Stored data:
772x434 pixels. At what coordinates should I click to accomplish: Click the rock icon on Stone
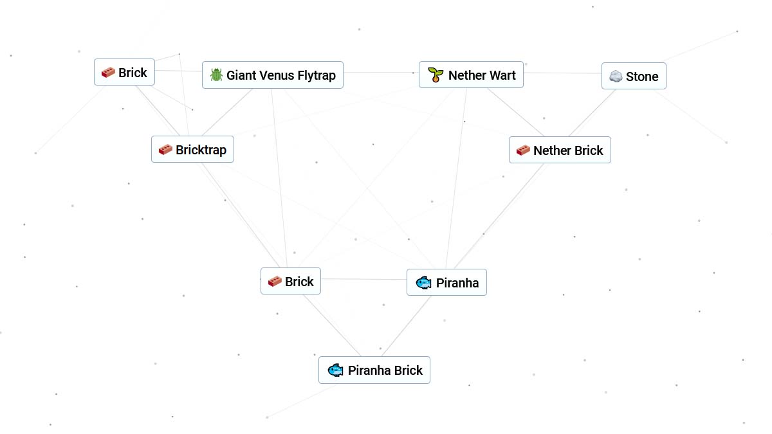coord(616,77)
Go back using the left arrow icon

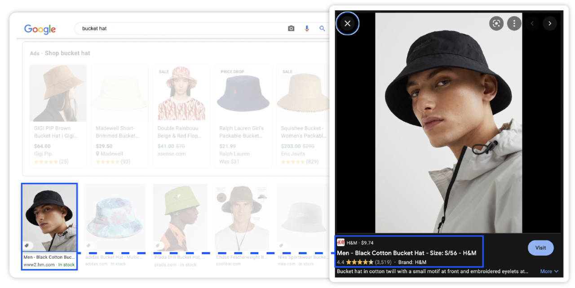(532, 23)
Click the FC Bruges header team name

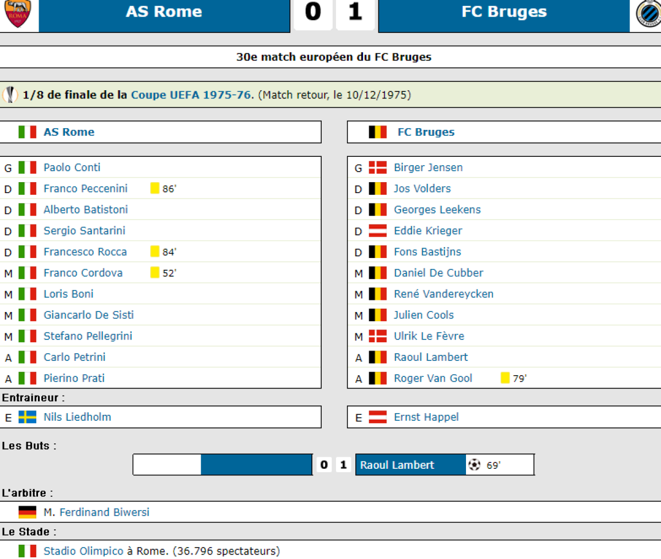point(504,12)
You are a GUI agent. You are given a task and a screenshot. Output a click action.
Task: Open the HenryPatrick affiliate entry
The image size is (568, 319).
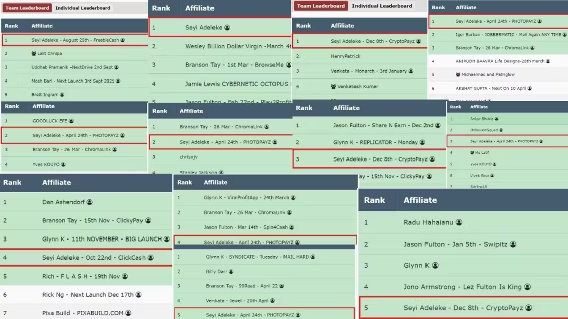345,56
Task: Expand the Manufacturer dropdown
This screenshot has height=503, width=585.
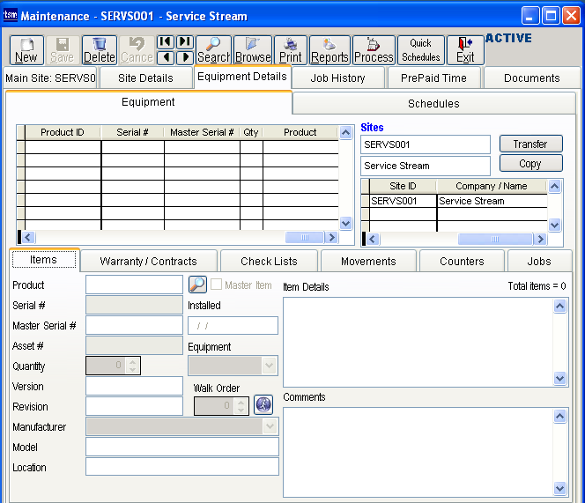Action: coord(270,426)
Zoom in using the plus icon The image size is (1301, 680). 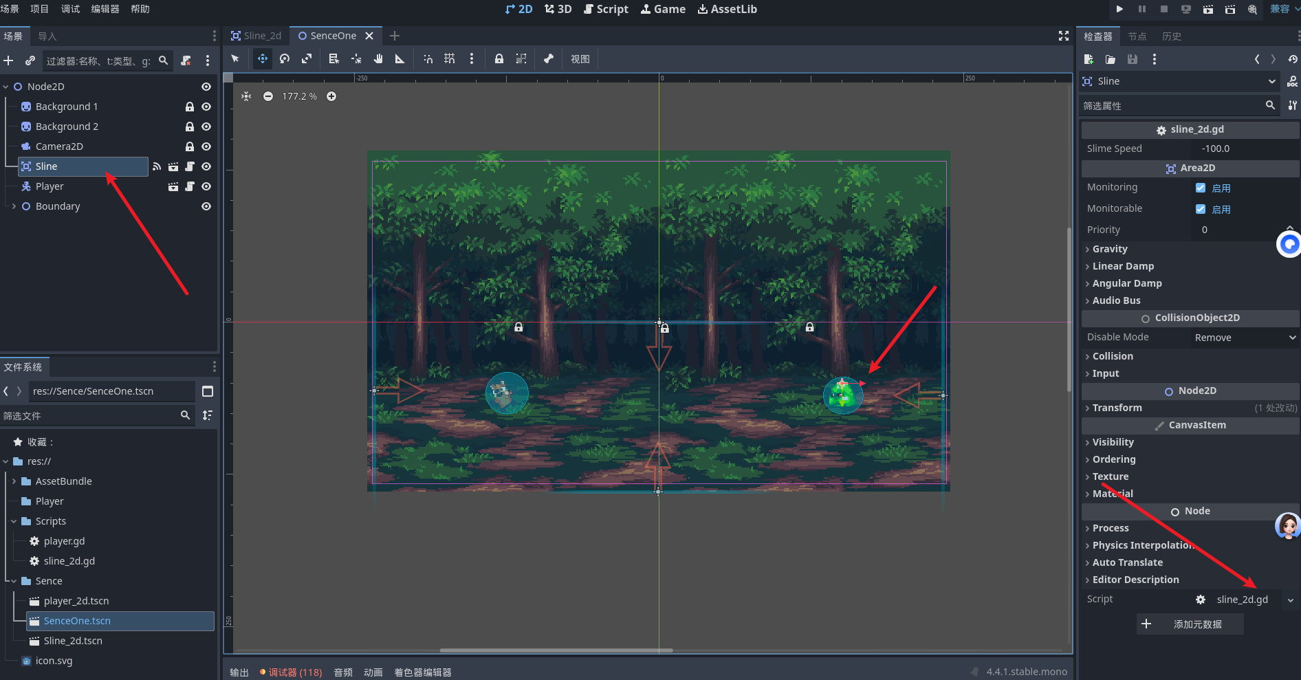pyautogui.click(x=331, y=96)
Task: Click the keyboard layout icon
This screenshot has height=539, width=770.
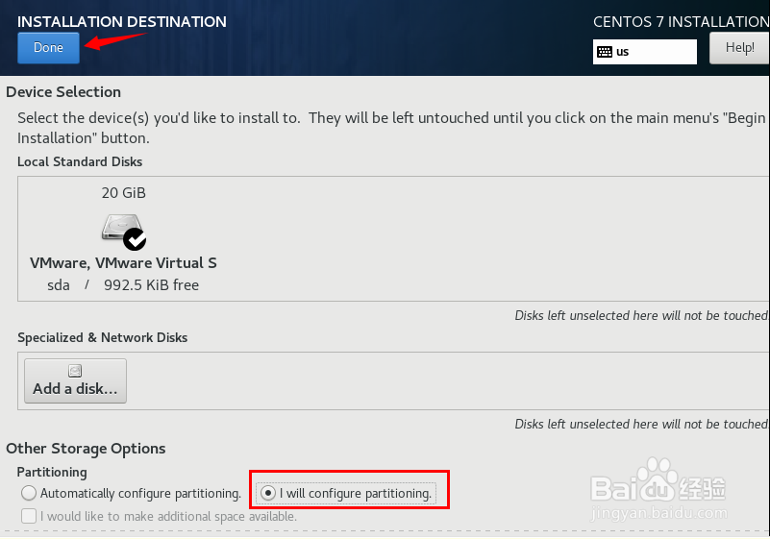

PROBLEM TO SOLVE: Pictures are to be left out; the lines from the start of the records above through the line holding "You are a GUI" are to be returned exactly.

EXERCISE RESULT:
772x434 pixels. At what coordinates should I click to accomplish: Click the rock icon on Stone
coord(616,77)
Go back using the left arrow icon

(532, 23)
Click the FC Bruges header team name

point(504,12)
You are a GUI agent. You are given a task and a screenshot. Output a click action.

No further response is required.